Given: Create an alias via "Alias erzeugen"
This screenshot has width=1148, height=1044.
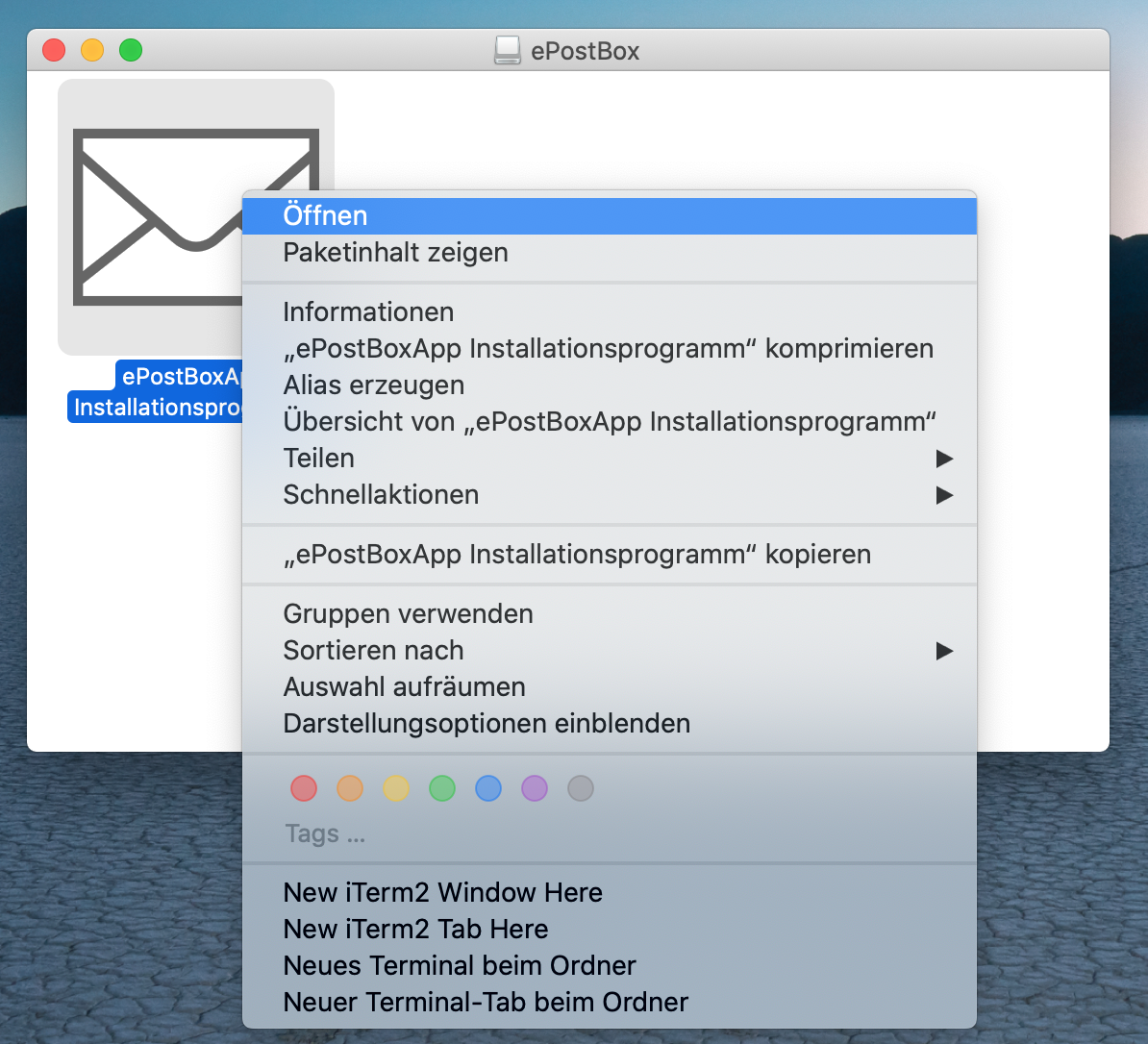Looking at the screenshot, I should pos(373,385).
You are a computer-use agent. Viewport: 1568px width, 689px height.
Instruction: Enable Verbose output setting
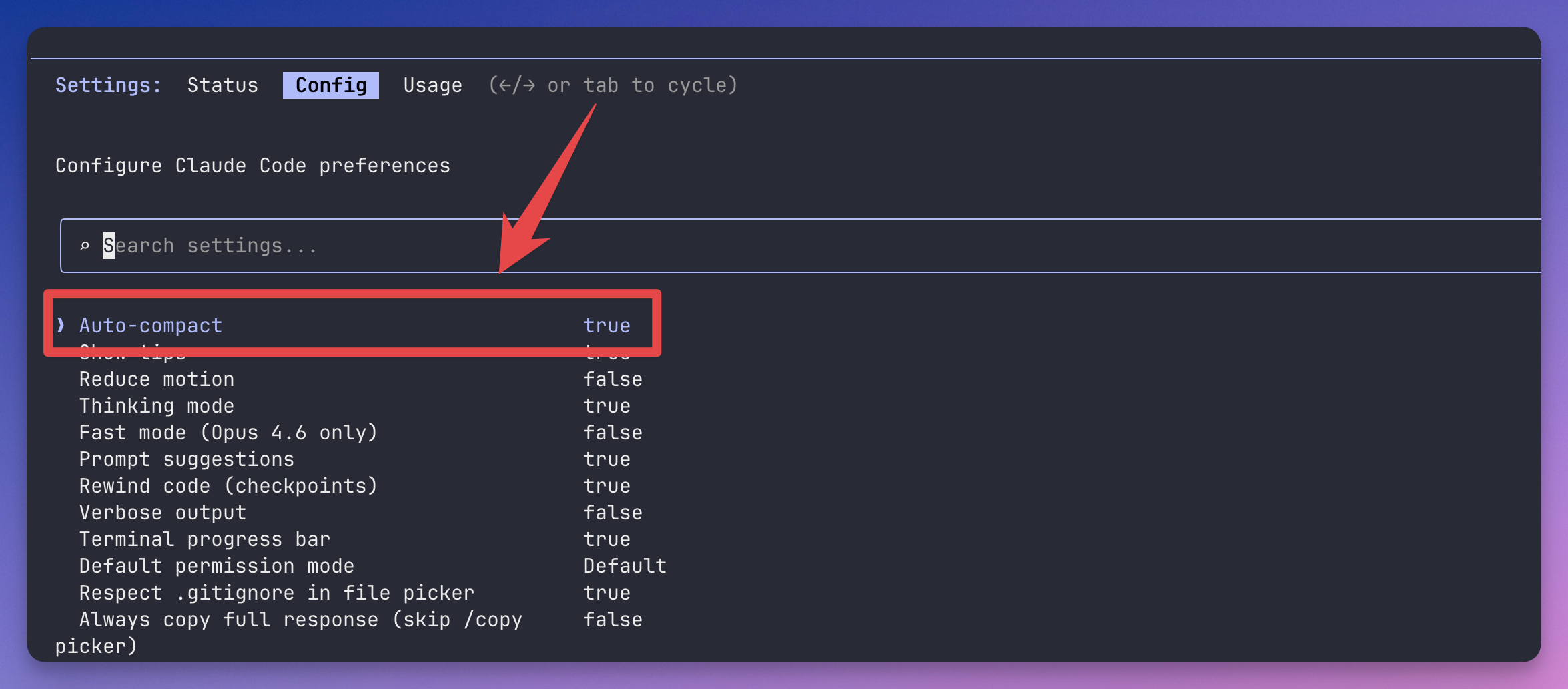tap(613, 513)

☆ ☆ ☆ ☆

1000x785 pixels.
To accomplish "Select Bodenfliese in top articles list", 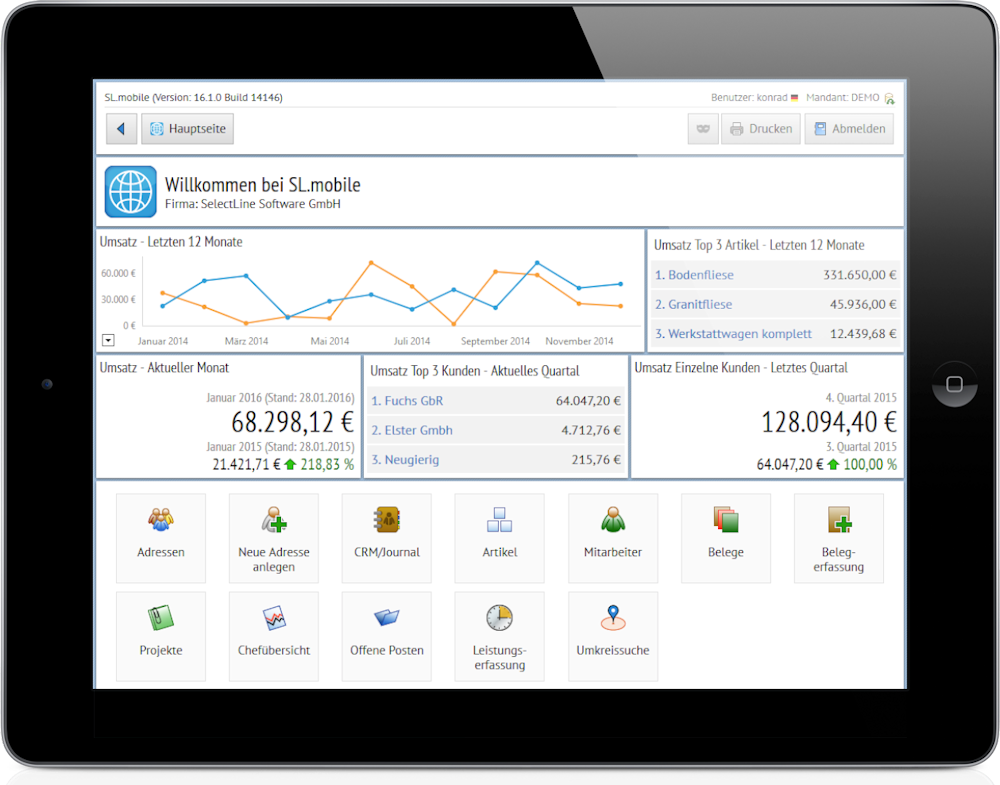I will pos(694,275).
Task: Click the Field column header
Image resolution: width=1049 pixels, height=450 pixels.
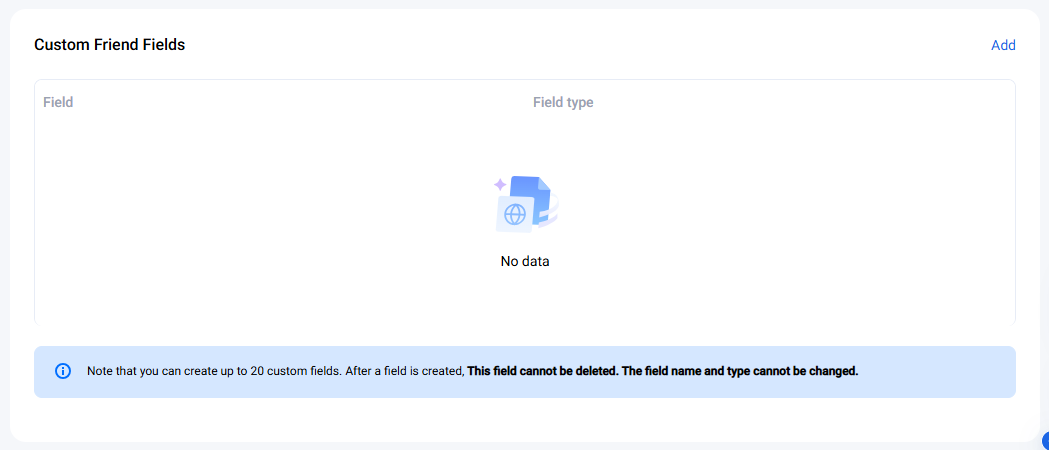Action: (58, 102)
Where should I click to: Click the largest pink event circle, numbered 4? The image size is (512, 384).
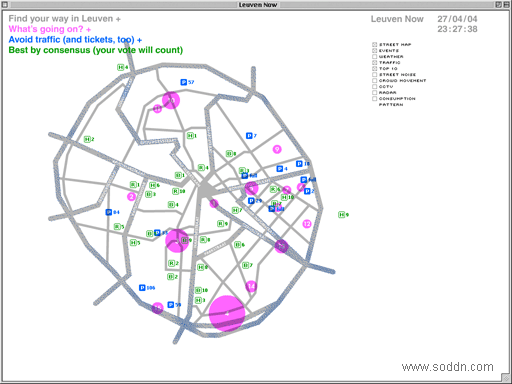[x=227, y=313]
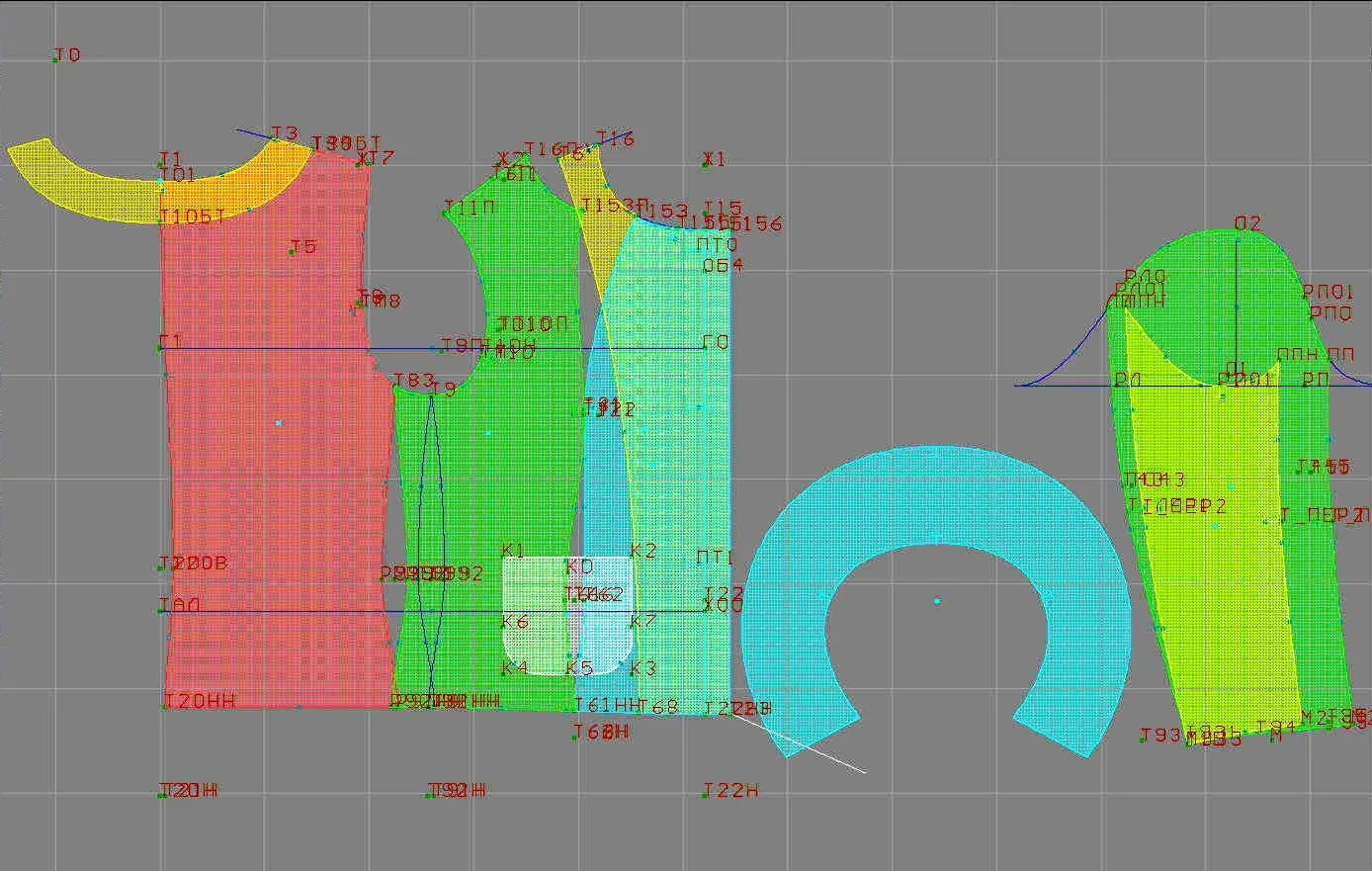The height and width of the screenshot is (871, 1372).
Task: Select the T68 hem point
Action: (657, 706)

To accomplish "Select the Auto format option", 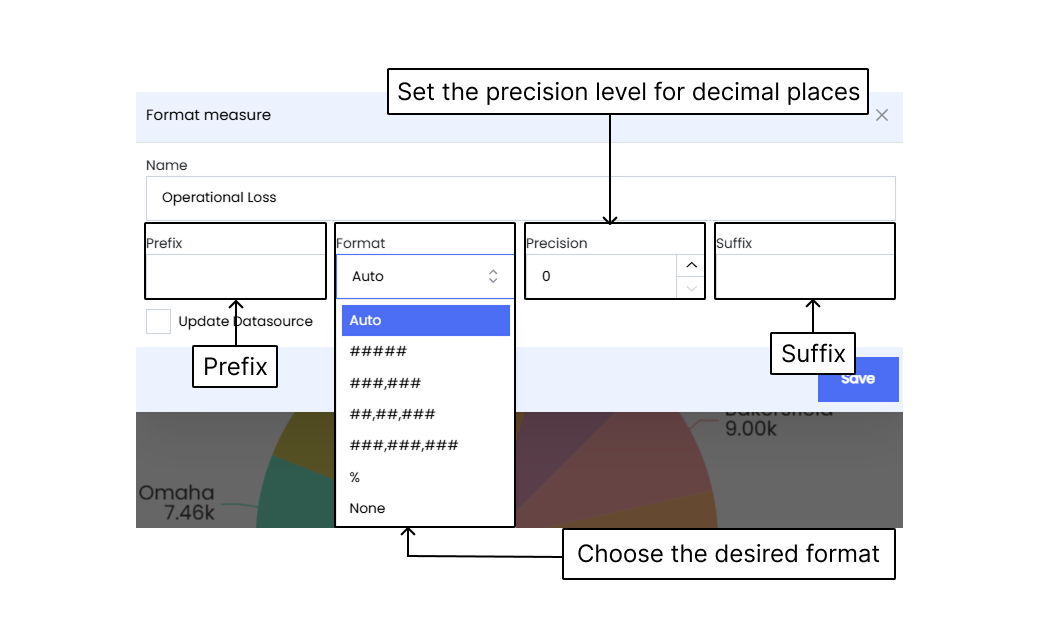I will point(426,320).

☆ ☆ ☆ ☆

◆ Aim:
Render the entries in the stretch from the line containing "Given: Create an" through the line containing "tap(613, 513)" as a two-column CSV with the headers entry and answer. Use one row per entry, put each field in quotation marks with its line breaks replaced by spaces, and omit the pictures.

◆ Correct answer:
entry,answer
"Given: Create an alias via ""Alias erzeugen"" This screenshot has width=1148, height=1044.","Looking at the screenshot, I should pos(373,385)."
"You are a computer-use agent. Viewport: 1568px width, 689px height. Instruction: Enable Verbose output setting","tap(613, 513)"